• THE TASK
Copy the rows word for word, starting at the line that contains "This screenshot has width=1200, height=800." and ending at the last line of the rows.

• GIVEN INFORMATION
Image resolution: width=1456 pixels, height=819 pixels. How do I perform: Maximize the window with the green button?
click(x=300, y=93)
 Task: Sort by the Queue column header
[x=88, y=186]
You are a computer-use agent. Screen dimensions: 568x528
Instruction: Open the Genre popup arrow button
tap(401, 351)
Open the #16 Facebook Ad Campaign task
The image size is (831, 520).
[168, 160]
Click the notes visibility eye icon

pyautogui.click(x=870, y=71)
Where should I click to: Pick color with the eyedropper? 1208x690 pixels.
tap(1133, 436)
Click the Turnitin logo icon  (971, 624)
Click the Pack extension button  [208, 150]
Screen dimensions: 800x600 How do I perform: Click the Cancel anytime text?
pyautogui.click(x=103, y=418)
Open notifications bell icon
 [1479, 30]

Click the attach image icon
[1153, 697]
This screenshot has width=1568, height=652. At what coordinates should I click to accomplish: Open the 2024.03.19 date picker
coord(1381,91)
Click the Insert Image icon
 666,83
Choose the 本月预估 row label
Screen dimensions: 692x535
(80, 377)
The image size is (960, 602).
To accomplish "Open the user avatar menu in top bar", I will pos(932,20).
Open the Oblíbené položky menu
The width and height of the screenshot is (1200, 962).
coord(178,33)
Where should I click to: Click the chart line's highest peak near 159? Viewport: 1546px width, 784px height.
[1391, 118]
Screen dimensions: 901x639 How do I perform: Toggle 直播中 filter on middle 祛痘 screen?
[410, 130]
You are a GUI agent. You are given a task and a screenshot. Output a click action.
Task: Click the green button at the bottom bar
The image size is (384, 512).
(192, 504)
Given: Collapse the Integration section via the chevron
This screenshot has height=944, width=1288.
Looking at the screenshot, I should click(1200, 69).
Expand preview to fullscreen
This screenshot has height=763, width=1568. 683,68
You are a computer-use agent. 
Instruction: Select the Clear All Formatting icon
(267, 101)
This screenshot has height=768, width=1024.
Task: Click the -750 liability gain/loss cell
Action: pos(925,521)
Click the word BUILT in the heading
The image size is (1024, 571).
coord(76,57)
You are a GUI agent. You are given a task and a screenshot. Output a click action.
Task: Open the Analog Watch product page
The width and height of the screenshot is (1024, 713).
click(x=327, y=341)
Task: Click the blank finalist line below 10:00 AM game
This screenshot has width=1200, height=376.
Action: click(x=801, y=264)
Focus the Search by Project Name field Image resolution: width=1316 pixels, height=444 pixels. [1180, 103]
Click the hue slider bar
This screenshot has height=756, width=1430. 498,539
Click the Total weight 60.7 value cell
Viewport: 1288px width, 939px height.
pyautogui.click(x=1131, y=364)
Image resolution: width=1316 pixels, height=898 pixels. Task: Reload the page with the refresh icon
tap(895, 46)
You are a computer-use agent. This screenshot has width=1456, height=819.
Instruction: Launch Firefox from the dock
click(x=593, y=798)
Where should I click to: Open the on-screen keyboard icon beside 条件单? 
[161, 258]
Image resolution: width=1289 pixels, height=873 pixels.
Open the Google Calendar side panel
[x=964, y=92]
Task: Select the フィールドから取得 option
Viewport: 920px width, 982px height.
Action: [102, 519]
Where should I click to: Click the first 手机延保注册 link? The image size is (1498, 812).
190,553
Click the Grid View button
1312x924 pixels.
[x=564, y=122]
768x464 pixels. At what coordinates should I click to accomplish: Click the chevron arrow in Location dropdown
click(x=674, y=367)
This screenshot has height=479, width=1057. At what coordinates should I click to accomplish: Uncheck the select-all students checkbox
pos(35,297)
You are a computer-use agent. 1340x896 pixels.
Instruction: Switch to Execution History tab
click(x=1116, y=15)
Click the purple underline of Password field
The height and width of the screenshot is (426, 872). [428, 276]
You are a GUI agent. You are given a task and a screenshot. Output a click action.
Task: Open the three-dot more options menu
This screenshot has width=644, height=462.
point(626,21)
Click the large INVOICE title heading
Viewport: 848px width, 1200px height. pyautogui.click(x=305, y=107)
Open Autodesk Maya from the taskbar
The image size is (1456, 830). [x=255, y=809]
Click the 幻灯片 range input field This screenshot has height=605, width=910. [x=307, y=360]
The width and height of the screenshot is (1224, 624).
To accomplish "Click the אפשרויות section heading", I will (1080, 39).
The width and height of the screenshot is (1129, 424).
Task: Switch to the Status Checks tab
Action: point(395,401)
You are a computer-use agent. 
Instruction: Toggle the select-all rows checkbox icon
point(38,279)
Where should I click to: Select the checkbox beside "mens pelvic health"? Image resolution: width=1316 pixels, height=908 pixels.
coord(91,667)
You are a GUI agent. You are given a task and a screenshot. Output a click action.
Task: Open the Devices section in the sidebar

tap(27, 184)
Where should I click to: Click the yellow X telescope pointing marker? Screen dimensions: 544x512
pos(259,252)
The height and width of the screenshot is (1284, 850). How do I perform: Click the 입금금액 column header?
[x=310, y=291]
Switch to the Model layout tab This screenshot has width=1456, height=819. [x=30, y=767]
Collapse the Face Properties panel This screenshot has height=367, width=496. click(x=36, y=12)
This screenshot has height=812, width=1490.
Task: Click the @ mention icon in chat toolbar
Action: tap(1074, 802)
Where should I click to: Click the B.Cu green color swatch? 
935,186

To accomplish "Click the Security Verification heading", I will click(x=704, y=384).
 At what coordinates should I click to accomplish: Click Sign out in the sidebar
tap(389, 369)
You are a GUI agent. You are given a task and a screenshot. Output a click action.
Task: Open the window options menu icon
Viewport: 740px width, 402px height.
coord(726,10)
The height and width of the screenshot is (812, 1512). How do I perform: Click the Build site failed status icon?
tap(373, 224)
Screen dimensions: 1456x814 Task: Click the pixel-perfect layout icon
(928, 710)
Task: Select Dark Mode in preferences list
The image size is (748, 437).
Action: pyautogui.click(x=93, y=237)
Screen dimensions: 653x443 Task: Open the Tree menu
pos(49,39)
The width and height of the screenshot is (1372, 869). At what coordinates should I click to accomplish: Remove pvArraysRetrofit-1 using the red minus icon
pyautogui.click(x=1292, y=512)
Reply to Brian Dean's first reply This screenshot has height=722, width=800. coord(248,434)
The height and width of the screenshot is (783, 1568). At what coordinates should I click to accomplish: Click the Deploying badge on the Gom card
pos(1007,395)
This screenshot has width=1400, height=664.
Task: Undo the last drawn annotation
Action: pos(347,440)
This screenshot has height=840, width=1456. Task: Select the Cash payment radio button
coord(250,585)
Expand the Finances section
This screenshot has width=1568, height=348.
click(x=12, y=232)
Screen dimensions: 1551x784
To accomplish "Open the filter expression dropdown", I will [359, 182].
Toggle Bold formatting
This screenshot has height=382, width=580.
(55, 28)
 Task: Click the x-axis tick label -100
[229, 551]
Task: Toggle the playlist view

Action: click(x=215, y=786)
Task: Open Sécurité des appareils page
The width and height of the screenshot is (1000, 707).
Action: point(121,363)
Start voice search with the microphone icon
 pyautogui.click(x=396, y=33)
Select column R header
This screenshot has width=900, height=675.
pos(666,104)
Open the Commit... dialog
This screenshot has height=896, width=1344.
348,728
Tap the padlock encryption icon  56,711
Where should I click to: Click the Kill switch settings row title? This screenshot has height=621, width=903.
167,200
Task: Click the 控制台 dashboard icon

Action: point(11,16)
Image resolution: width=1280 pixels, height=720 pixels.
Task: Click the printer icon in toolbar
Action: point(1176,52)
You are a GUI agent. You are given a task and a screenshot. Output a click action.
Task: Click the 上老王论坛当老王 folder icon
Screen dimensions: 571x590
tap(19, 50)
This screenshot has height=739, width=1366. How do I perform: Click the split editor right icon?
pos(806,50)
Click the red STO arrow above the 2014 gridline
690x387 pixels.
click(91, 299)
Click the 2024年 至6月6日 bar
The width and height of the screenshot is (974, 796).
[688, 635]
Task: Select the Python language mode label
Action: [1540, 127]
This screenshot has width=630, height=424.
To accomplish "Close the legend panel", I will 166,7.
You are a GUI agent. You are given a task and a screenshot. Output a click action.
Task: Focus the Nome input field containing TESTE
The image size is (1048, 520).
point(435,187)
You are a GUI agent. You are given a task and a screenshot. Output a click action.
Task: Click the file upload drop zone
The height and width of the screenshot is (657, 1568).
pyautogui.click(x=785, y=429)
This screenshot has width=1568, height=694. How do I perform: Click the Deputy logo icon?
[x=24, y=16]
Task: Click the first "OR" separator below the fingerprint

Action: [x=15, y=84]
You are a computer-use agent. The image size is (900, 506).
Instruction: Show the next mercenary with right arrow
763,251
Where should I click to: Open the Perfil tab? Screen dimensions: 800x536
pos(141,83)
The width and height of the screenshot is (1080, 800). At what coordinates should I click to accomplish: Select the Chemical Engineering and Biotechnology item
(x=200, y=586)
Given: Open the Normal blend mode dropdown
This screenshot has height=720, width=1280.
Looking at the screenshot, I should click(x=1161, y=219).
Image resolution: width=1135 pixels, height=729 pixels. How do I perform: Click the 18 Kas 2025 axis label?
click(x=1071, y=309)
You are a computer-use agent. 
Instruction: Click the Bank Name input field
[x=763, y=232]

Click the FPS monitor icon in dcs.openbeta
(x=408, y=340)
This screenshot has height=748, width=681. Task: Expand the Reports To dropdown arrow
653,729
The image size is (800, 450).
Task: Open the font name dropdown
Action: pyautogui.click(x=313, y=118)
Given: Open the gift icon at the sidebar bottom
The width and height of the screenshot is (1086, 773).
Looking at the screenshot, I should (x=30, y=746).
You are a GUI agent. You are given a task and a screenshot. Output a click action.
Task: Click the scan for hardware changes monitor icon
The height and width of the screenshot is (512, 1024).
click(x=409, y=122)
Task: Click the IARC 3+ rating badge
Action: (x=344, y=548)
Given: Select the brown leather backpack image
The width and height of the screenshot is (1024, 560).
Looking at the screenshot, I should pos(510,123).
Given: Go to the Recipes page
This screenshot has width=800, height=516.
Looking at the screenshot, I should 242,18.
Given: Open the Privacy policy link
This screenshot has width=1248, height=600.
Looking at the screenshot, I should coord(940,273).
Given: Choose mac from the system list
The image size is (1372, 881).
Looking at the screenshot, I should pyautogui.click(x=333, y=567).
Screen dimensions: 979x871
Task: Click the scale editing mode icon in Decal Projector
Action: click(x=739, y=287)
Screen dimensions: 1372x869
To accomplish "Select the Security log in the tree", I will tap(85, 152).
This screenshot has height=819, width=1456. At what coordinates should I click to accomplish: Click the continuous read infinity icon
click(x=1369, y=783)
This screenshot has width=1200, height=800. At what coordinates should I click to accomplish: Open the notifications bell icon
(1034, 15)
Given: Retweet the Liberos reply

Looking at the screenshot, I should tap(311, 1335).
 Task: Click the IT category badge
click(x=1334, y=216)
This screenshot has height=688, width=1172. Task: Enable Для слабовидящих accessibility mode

• WORKED SOLUTION
This screenshot has width=1200, height=800. At what coordinates should I click to accomplish: Open the notifications bell icon
(1034, 15)
Given: Retweet the Liberos reply

Looking at the screenshot, I should tap(311, 1335).
 Task: Click the IT category badge
click(x=1334, y=216)
This screenshot has height=688, width=1172. Task: Enable Для слабовидящих accessibility mode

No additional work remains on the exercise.